Группа около доски привлекла мое внимание.

– Послушай, – сказал я, – пойдем-ка еще раз взглянем на объявление.

Мы вместе направились к доске. Пока мы подходили к ней, группа мальчиков стала редеть и разошлась, оставив доску в наше полное распоряжение. И вот тут-то и произошло нечто чрезвычайно неприятное, причем такое, что мне потом не раз пришлось вспоминать об этом.

Мы уже прочли объявление один раз и только что начали перечитывать его снова, как кто-то на местах пятого класса выкинул какую-то штуку, и, должно быть, очень удачную, так как весь класс приветствовал ее дружным смехом. Смех этот заглушил говор, стоявший в зале. Все сразу смолкли и обернулись, чтобы узнать, что случилось.

В числе обернувшихся был также и мистер Хьюветт. Он был самым старшим из учителей, находившихся в зале, так что порядок был, конечно, на его ответственности. Но в ту минуту, когда он обернулся, смех уже прекратился и пятый класс сидел тихо и смирно, как ни в чем не бывало. Было бы бесполезно устраивать разбирательство с ними, поэтому Хьюветт устремил свое внимание на нечто другое.

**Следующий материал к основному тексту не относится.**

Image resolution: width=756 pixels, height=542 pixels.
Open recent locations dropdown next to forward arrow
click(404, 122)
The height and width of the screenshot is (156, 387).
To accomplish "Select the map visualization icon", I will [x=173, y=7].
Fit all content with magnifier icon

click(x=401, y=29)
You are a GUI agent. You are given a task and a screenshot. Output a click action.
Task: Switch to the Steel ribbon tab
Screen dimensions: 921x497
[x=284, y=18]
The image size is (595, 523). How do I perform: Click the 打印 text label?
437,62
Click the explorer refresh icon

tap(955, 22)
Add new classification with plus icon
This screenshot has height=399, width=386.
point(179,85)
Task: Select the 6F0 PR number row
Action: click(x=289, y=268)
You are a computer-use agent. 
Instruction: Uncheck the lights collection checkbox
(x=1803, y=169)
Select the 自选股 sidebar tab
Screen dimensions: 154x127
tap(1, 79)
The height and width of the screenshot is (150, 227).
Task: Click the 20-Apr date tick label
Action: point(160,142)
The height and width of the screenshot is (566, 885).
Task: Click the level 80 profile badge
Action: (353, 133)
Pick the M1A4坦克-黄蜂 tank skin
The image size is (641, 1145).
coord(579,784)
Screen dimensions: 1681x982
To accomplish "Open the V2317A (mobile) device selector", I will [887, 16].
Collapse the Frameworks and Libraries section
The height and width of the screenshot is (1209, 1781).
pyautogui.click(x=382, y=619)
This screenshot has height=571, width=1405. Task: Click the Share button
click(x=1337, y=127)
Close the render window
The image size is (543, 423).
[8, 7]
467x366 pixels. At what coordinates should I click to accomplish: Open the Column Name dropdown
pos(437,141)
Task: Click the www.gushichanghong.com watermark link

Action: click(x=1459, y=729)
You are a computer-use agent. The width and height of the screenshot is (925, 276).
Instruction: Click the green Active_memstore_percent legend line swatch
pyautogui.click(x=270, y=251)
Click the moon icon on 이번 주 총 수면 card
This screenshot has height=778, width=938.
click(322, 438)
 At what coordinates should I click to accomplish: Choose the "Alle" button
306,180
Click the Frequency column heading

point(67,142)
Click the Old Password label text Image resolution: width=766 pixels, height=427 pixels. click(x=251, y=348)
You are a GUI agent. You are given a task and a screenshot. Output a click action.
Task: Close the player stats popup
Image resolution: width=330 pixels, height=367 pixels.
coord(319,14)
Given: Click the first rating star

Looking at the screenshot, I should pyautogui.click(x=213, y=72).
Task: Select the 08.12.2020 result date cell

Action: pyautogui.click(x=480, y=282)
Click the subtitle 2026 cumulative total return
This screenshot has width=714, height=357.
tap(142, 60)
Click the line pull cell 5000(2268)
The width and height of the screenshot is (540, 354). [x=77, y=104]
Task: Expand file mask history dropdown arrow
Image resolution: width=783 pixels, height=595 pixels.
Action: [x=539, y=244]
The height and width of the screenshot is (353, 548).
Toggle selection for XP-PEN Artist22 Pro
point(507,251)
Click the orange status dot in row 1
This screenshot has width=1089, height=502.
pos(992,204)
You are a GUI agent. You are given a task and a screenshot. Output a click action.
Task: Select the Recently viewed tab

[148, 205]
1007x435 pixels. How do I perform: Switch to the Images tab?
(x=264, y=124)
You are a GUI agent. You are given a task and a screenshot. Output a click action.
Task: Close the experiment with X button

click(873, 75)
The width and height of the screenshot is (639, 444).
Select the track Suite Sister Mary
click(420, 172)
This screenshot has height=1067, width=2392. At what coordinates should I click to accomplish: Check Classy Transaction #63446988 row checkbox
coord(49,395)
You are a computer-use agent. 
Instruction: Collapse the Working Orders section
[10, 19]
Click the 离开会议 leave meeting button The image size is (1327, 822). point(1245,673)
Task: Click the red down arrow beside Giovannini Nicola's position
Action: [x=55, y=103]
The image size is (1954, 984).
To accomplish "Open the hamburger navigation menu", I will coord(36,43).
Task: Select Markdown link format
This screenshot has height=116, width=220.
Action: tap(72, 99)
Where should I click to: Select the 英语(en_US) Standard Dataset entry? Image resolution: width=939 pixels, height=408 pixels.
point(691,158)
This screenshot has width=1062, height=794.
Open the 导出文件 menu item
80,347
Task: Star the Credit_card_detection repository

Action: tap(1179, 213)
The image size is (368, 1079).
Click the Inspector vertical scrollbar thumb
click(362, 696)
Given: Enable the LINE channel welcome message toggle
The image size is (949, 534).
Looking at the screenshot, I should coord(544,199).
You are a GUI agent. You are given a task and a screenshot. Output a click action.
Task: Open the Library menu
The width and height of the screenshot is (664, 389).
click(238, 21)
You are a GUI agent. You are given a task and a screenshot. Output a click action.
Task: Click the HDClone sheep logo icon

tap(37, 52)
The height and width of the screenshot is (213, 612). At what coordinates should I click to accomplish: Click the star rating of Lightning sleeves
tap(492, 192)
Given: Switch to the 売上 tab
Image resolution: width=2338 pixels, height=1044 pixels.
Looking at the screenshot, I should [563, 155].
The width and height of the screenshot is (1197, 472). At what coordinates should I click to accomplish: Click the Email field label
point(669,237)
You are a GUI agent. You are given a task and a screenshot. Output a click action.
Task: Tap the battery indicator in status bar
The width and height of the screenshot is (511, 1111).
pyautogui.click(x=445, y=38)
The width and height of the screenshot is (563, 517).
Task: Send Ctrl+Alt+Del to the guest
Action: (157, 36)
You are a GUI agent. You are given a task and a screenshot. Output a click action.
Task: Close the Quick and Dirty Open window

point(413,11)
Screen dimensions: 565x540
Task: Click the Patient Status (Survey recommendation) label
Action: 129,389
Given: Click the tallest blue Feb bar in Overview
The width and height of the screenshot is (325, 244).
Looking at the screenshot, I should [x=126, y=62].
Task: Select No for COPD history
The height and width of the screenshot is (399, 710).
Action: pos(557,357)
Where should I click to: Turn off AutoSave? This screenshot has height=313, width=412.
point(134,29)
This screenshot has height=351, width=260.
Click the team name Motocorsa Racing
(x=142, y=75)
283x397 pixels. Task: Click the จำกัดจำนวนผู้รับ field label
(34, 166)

Это другое случайно оказалось у директорской доски. Надо сказать, в школе было очень мало учеников, которые ухитрялись ладить с Хьюветтом, и Роллинзон не входил в их число. Хьюветт был маленького роста, худощавый, а лицом напоминал Мефистофеля; говорил он протяжно и в нос, голос у него был неприятный.

– Роллинзон! – произнес он.

Всякий по его голосу мог догадаться, что Хьюветт настроен воинственно. Роллинзон обернулся и взглянул на него.

– Что вы там делаете? Никак не можете наглядеться на свое собственное имя?

Презрительный тон, каким он сказал это, был гораздо хуже самих слов. Имя Роллинзона действительно стояло на доске как имя первого ученика рисовального класса в предыдущем семестре.

– Я вовсе даже и не глядел на него, – вспыхнув, ответил Роллинзон.

Но в тех случаях, когда Хьюветт начинал с кем-нибудь разговор, он редко обращал внимание на то, что ему отвечали. Он только кисло усмехнулся и продолжал:

– Конечно, это очень привлекательное зрелище. Но все же будет лучше, если вы отправитесь на свое место.

Он повернулся к нам спиной, а мы пошли на свои места. Роллинзону было сильно не по себе.

– Хорош, нечего сказать! – сказал Маркс в ту минуту, как мы садились. – Придет же фантазия выдумать такое!

– Язык у него точно пила, – добавил Бриан, а потом Хильд сказал:

– А я знаю одно имя, на которое сам он постоянно заглядывается – уж это точно. Имя это – Стефан Хьюветт, магистр[6].

– Магистр? – переспросил Комлей. – Ведь он еще бакалавр, так написано там, на расписании, – «В. А.».